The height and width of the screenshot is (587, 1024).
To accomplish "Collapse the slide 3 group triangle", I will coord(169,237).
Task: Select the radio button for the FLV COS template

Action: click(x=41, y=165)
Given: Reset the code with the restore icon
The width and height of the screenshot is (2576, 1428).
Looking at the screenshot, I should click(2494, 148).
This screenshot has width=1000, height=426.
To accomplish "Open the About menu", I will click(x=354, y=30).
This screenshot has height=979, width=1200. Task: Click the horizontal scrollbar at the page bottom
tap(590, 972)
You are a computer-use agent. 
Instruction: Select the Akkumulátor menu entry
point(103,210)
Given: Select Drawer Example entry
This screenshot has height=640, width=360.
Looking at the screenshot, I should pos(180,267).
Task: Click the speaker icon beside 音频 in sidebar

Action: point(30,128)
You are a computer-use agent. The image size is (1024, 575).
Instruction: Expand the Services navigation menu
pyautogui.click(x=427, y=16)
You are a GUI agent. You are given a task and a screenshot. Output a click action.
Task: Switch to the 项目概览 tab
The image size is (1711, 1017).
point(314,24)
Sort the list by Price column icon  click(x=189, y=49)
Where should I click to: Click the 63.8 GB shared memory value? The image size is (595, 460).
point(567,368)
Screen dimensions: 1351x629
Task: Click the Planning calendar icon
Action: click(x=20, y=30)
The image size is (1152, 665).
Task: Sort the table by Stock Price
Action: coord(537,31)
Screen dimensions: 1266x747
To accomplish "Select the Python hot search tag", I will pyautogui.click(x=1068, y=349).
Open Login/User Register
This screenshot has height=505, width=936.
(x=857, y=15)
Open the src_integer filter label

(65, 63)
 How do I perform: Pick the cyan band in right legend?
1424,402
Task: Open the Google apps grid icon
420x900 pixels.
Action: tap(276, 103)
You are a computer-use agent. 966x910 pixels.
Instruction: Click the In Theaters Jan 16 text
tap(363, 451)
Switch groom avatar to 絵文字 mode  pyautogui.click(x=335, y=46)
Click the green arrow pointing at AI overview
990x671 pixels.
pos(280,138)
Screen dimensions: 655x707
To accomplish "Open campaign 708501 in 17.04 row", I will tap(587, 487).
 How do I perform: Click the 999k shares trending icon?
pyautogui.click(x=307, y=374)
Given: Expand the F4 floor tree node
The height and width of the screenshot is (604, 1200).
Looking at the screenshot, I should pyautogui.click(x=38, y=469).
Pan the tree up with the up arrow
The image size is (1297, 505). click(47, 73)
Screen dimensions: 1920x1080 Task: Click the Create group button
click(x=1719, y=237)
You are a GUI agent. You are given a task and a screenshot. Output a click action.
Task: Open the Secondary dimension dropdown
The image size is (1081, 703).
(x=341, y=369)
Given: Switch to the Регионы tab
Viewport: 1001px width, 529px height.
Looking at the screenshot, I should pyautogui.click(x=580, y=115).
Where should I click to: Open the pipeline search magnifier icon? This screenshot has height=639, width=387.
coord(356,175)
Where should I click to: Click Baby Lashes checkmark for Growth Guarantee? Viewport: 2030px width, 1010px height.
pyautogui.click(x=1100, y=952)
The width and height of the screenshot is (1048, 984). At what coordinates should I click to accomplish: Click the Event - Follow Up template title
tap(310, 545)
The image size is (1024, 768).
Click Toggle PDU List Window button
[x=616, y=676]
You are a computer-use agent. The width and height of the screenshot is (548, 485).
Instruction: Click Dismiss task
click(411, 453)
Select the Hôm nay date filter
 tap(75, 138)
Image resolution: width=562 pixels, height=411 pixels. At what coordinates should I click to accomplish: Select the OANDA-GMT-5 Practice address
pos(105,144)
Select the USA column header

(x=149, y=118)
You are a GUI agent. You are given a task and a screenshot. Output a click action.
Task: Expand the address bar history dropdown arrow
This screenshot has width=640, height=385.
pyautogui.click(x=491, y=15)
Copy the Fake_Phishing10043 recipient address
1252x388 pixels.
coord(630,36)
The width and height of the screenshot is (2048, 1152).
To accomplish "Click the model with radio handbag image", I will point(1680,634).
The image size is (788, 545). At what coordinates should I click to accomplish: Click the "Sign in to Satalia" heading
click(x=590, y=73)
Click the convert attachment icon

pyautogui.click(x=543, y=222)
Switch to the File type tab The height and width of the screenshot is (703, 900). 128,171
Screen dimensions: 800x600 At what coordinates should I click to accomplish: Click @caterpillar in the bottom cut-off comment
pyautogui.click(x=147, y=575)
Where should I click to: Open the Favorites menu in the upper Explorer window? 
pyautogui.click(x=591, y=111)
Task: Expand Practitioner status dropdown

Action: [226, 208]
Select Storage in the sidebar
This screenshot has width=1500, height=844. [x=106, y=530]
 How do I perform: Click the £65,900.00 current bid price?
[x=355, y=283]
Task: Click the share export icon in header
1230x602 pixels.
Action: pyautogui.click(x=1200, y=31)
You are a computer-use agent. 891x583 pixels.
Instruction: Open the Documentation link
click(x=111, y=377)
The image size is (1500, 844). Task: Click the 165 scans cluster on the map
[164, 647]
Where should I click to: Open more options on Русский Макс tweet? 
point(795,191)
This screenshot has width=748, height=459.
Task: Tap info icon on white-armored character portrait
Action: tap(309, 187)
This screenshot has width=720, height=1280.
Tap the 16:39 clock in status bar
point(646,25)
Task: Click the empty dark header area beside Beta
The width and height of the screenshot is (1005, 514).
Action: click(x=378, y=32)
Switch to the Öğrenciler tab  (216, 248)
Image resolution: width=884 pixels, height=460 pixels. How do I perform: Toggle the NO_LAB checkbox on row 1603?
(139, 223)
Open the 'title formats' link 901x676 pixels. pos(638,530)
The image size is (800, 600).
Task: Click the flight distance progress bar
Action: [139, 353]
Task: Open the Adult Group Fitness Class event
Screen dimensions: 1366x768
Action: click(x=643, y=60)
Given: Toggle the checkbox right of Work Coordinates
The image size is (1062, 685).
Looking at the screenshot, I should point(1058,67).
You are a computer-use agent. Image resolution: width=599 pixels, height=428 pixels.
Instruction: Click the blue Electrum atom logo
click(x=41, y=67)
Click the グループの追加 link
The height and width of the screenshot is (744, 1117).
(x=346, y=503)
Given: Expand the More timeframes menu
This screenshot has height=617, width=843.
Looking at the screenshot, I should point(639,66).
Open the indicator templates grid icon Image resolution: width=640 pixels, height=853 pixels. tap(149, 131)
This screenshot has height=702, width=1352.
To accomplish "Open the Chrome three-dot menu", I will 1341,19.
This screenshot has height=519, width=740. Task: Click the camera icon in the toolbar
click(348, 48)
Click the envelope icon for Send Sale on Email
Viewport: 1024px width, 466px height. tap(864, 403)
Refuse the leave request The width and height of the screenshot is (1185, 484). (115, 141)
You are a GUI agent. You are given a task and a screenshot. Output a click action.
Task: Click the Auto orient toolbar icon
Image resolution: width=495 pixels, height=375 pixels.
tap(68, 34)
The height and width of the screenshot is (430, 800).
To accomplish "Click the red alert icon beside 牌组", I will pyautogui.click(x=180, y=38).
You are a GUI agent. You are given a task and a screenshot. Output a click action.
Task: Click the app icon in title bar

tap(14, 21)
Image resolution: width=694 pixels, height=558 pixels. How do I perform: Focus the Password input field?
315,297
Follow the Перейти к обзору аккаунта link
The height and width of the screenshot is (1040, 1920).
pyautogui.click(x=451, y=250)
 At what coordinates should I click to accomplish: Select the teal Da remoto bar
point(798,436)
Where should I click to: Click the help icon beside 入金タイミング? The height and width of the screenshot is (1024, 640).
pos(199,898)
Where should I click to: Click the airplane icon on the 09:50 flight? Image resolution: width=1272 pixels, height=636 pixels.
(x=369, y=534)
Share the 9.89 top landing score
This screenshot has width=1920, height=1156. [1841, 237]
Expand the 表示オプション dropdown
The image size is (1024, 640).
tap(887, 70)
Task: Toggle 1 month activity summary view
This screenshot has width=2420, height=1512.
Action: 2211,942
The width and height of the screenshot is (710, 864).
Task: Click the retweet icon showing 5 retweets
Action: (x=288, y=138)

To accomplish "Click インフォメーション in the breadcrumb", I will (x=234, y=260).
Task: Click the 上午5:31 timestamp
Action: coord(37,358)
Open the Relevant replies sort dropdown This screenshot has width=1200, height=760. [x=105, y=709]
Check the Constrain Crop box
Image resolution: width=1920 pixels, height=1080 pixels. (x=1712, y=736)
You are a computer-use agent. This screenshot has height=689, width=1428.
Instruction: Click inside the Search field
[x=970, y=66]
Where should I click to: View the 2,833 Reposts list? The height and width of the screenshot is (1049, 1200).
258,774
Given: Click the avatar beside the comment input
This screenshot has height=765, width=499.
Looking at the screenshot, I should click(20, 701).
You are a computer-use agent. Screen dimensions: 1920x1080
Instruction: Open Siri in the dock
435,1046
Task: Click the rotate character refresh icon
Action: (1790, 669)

Goal: Present the listing from the line containing "Task: Expand Practitioner status dropdown" through the line containing "[x=355, y=283]", both included, as a numbered list that skips blank lines.

Final answer:
1. Task: Expand Practitioner status dropdown
2. Action: [226, 208]
3. Select Storage in the sidebar
4. This screenshot has width=1500, height=844. [x=106, y=530]
5.  How do I perform: Click the £65,900.00 current bid price?
6. [x=355, y=283]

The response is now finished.